Kristen Harcourt Dec 5, 2014 6:30:00 AM

Talent_ManagementHow do you use behavioral assessments? That’s a question I hear a lot, but what people really want to know when they ask me that question is, “how do I use assessments in a way that doesn’t disrupt my existing processes and slow things down?”

It’s an important question to ask because a properly implemented assessment tool can improve your quality of hire, time-to productivity, and retention rates, but if they’re not properly embedded into your talent management process you might only see a fraction of that benefit – or no benefit at all.

You can integrate assessments throughout your entire talent management process, or just at specific parts of it. It totally depends on your goals. There are some key areas to look at that will provide the greatest return on your investment.
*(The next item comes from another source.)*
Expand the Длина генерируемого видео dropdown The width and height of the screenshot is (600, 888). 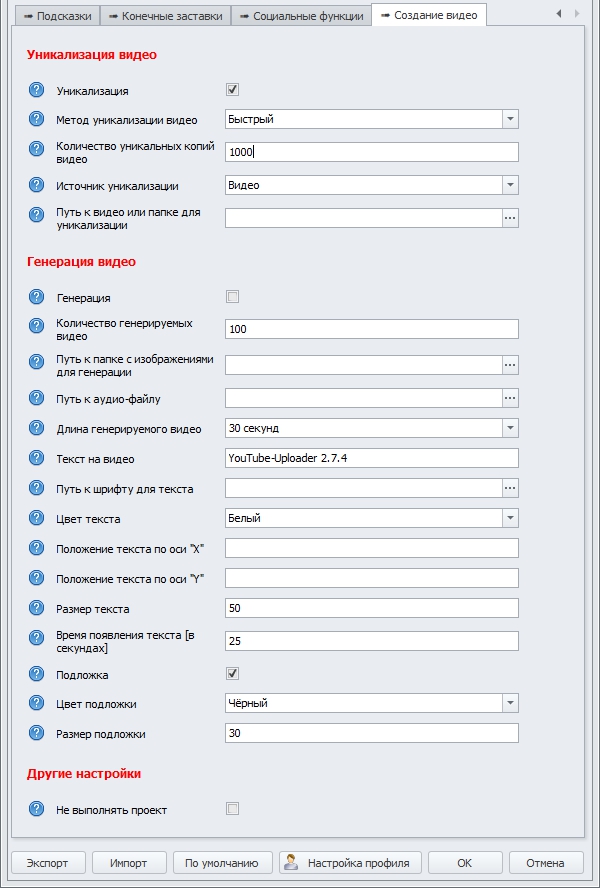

Here’s a quick look at how to integrate a behavioral assessment tool into your existing process to get the most value from it (this is based on the McQuaig System, the process may vary for your assessment tool if it doesn’t provide the same functionality):

Recruiting

  1. Use the tool to create a behavioral profile of the ideal candidate
    • Use this profile to help write the job description
  2. During interviewing, use the behavioral interview questions provided in your job profile report – or use it to create questions if your tool doesn’t provide them
  3. Invite short-listed candidates to complete an assessment
    • Review candidate level of match with your benchmark profile
  4. Use the customized behavioral interview questions in the candidate report for your next round of interviews
  5. During reference checking, use the behavioral interview questions from the candidate report for behavioral reference checking

Onboarding/Employee Development

  1. Use the profile of your new hire to create a customized onboarding plan
  2. Equip the hiring manager to use the results of the profile to more effectively coach the new employee by understanding and adapting to their behavioral profile
  3. Once they have been in the role for 6-12 months, provide the Self-Development report to the employee to assist with their personal development planning and goal setting
  4. Create an action plan for the new employee using the strengths and opportunities outlined in the report

Succession Planning/Leadership Development

  1. Use the assessment tool to create behavioral profiles for future leadership roles – in the same manner you would create a profile for a current role you need to fill
  2. Have all employees complete an assessment
    • Compare profiles to the future leadership role profile and use the “degree of fit” measure provided as one input for identifying future leaders
  3. Use your assessments as one measure in identifying the high potentials in your workforce (high potentials - those with leadership potential - will tend to have similar profiles in key areas)
  4. Use the Self-Development Report to create coaching and development plans for future leaders

This list is just a high-level, generic way to make sure you’re getting the most value from using behavioral assessments. Your specific talent management process may offer more or different opportunities to integrate assessments into the mix and improve results using the insights provided. If you’d like to learn more about how they could benefit you specifically, get in touch by phone or email and I’d be happy to give you some ideas.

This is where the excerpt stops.